UK’s oldest continually used synagogue emerges from the shadow of The Gherkin
Nestled beneath the glass and steel high-rises of the City of London, not far from St. Paul’s, Bevis Marks, 300-year-old ‘cathedral of Anglo Jewry,’ prepares to welcome the world

David Horovitz is the founding editor of The Times of Israel. He is the author of "Still Life with Bombers" (2004) and "A Little Too Close to God" (2000), and co-author of "Shalom Friend: The Life and Legacy of Yitzhak Rabin" (1996). He previously edited The Jerusalem Post (2004-2011) and The Jerusalem Report (1998-2004).

LONDON — A short stroll from the Bank of England in the heart of London’s financial district, amid skyscrapers bustling with commerce, nestles — however implausible this may sound — the oldest continually used synagogue in Britain, possibly Europe, maybe even the world.
It’s not that Bevis Marks Synagogue is small, understated or deliberately making itself obscure. To the contrary. Opened in 1701, it is an imposing two-story building, with Hebrew text above the entrance proudly proclaiming its official name: “The holy congregation: Gate of Heaven.”
But it sits in a tranquil courtyard, encircled and overshadowed by the Gherkin, the Walkie-Talkie and the other thrusting glass and steel financial high-rises of the City of London, and you wouldn’t find it if you didn’t know it was there.
Some say its architecture was influenced by Sir Christopher Wren’s vast St. Paul’s Cathedral, a 20-minute walk away; others that Princess (later Queen) Anne donated its roof timber. Well, maybe.
Its internal arrangement certainly echoes the Portuguese Synagogue in Amsterdam, through which many of its early congregants had passed.
The synagogue is breathtaking — high-ceilinged, big-windowed and airy, with an extraordinary Torah ark across its eastern wall, 12 pillars for the tribes of Israel supporting the upper gallery, seven candle-bearing brass candelabras still used to provide much of the lighting, and even some of the original benches and flooring.

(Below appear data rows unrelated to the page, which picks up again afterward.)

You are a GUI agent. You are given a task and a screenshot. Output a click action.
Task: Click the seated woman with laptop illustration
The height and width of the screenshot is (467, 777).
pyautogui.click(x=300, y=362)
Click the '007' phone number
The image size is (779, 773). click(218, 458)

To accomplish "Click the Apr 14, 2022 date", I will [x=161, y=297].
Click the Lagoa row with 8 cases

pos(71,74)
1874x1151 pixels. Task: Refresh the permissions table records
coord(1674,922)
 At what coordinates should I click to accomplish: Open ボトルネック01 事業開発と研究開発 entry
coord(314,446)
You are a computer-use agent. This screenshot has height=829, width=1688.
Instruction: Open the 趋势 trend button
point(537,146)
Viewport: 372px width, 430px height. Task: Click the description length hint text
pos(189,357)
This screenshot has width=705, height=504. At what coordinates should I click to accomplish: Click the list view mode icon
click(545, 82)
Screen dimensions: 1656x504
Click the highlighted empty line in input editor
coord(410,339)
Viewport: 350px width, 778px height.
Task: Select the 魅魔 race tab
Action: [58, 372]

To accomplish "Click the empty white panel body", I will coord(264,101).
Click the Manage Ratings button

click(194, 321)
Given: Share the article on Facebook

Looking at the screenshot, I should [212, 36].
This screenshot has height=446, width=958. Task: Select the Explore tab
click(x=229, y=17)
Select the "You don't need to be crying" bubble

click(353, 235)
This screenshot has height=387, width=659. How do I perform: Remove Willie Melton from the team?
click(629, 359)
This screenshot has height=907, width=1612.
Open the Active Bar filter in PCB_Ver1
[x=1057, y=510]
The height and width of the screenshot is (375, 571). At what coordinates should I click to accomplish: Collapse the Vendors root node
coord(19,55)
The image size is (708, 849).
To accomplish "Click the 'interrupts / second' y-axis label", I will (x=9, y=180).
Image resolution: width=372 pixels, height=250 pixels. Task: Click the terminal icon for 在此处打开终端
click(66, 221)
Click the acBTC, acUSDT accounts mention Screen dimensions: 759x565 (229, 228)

The origins of Bevis Marks lie with the first generations of crypto-Jews, Marranos, warily making their way back to Britain, largely from Spain and Portugal via Amsterdam, some 400 years after the expulsion of the late 1200s. Reestablishing their presence, initially under the relatively tolerant rule of Oliver Cromwell, they gradually felt sufficiently secure to more publicly assert their faith, but nonetheless sited this house of worship a short distance from the Tower of London, where they might be afforded royal protection if matters changed for the worse. (About the name: Land in the area was once owned by the abbots of Bury St. Edmunds; Bury’s Mark evolved into Bevis Marks.)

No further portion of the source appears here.